## TASK
Below are the records. Transcribe them exactly.

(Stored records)
»»
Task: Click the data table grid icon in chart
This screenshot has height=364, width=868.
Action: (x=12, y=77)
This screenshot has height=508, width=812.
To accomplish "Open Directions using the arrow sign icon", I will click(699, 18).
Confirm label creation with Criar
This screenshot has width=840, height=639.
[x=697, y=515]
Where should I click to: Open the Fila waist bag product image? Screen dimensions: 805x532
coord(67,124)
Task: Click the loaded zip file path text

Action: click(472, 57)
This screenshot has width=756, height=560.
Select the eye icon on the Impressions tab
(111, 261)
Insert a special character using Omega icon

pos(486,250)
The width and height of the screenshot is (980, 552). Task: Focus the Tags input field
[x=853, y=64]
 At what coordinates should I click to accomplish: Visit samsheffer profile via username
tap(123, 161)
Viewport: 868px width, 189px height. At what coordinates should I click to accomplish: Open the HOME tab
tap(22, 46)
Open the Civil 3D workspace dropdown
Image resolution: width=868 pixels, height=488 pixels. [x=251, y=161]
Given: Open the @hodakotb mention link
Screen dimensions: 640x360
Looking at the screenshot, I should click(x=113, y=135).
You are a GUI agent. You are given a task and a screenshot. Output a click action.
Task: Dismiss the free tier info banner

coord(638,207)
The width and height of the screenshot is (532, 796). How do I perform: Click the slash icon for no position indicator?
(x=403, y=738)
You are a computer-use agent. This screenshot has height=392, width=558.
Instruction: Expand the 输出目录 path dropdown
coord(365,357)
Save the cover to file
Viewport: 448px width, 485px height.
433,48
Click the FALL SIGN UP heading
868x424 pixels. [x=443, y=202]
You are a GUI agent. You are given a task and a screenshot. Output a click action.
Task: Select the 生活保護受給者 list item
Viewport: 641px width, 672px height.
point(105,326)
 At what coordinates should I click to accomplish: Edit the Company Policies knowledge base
««
## TASK RESPONSE
Task: Click the data table grid icon in chart
This screenshot has height=364, width=868.
Action: (x=12, y=77)
This screenshot has height=508, width=812.
To accomplish "Open Directions using the arrow sign icon", I will click(699, 18).
Confirm label creation with Criar
This screenshot has width=840, height=639.
[x=697, y=515]
Where should I click to: Open the Fila waist bag product image? Screen dimensions: 805x532
coord(67,124)
Task: Click the loaded zip file path text

Action: click(472, 57)
This screenshot has width=756, height=560.
Select the eye icon on the Impressions tab
(111, 261)
Insert a special character using Omega icon

pos(486,250)
The width and height of the screenshot is (980, 552). Task: Focus the Tags input field
[x=853, y=64]
 At what coordinates should I click to accomplish: Visit samsheffer profile via username
tap(123, 161)
Viewport: 868px width, 189px height. At what coordinates should I click to accomplish: Open the HOME tab
tap(22, 46)
Open the Civil 3D workspace dropdown
Image resolution: width=868 pixels, height=488 pixels. [x=251, y=161]
Given: Open the @hodakotb mention link
Screen dimensions: 640x360
Looking at the screenshot, I should click(x=113, y=135).
You are a GUI agent. You are given a task and a screenshot. Output a click action.
Task: Dismiss the free tier info banner

coord(638,207)
The width and height of the screenshot is (532, 796). How do I perform: Click the slash icon for no position indicator?
(x=403, y=738)
You are a computer-use agent. This screenshot has height=392, width=558.
Instruction: Expand the 输出目录 path dropdown
coord(365,357)
Save the cover to file
Viewport: 448px width, 485px height.
433,48
Click the FALL SIGN UP heading
868x424 pixels. [x=443, y=202]
You are a GUI agent. You are given a task and a screenshot. Output a click action.
Task: Select the 生活保護受給者 list item
Viewport: 641px width, 672px height.
point(105,326)
 At what coordinates should I click to accomplish: Edit the Company Policies knowledge base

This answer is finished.